Passage provided »
Content starts
McHenry City Council creates liquor license for personal care establishments

Council also revamps video gaming ordinance

McHenry Mayor Wayne Jett (left) and David McArdle, the city's attorney discuss an agenda item April 15 during a McHenry City Council in McHenry.
McHenry Mayor Wayne Jett (left) and David McArdle, the city's attorney discuss an agenda item April 15 during a McHenry City Council in McHenry.

The McHenry City Council has agreed to create a new liquor license category for personal care businesses.

The new Class F liquor license will allow businesses that offer services such as hair and nail treatments, waxing and exfoliation, body packs and wraps, aroma therapy, facials and formal wear fittings to offer their clients alcoholic beverages at no cost.

The services – individually or packaged together – must last at least two hours to qualify, according to city documents.

The businesses can only serve wine and beer, not hard liquor. No more than two drinks – 12 ounces of beer or
4 ounces of wine – can be served per customer, under the ordinance.

Alcohol can’t be consumed after business hours, or between midnight and
6 a.m., under the ordinance.

Personal care liquor licenses have been discussed in the past, most recently at the June 3 City Council meeting when officials voted down a proposed whiskey bar and barbershop.

Dan Hart wanted to open Whiskey Straight, proposed for a vacant building on Main Street. The business would have included a bar and video gaming and Hart wanted a Class A liquor license.

The City Council voted down the proposal, but Val Ziebel, owner of Valerie’s Salon in McHenry, spoke in favor of the idea and said she, too, would like to offer a glass of wine to her customers.

“I just want to be able to elevate my clients’ experience with a touch of class and a little pampering,” she said at the time. “I just beg you to consider the options.”

The new license was approved but that doesn’t mean video gambling is coming for McHenry’s salon and spa industry.
Content ends
Problem to solve » Reproduce the stretch of the McHenry liquor license article from "McHenry City Council creates" through "at no cost.", word for word.

Data block »
Content starts
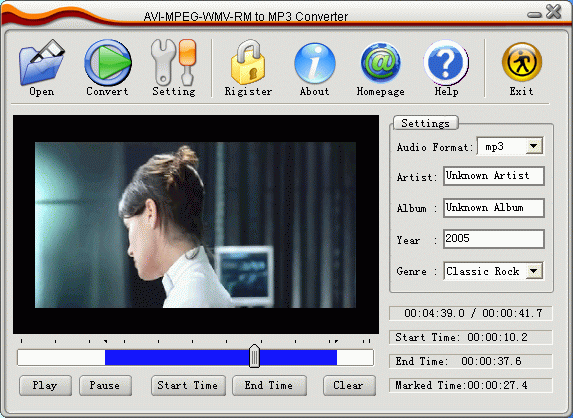
Task: Focus the Album text field
Action: [494, 208]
Content ends
Answer for this exercise »
McHenry City Council creates liquor license for personal care establishments

Council also revamps video gaming ordinance

McHenry Mayor Wayne Jett (left) and David McArdle, the city's attorney discuss an agenda item April 15 during a McHenry City Council in McHenry.
McHenry Mayor Wayne Jett (left) and David McArdle, the city's attorney discuss an agenda item April 15 during a McHenry City Council in McHenry.

The McHenry City Council has agreed to create a new liquor license category for personal care businesses.

The new Class F liquor license will allow businesses that offer services such as hair and nail treatments, waxing and exfoliation, body packs and wraps, aroma therapy, facials and formal wear fittings to offer their clients alcoholic beverages at no cost.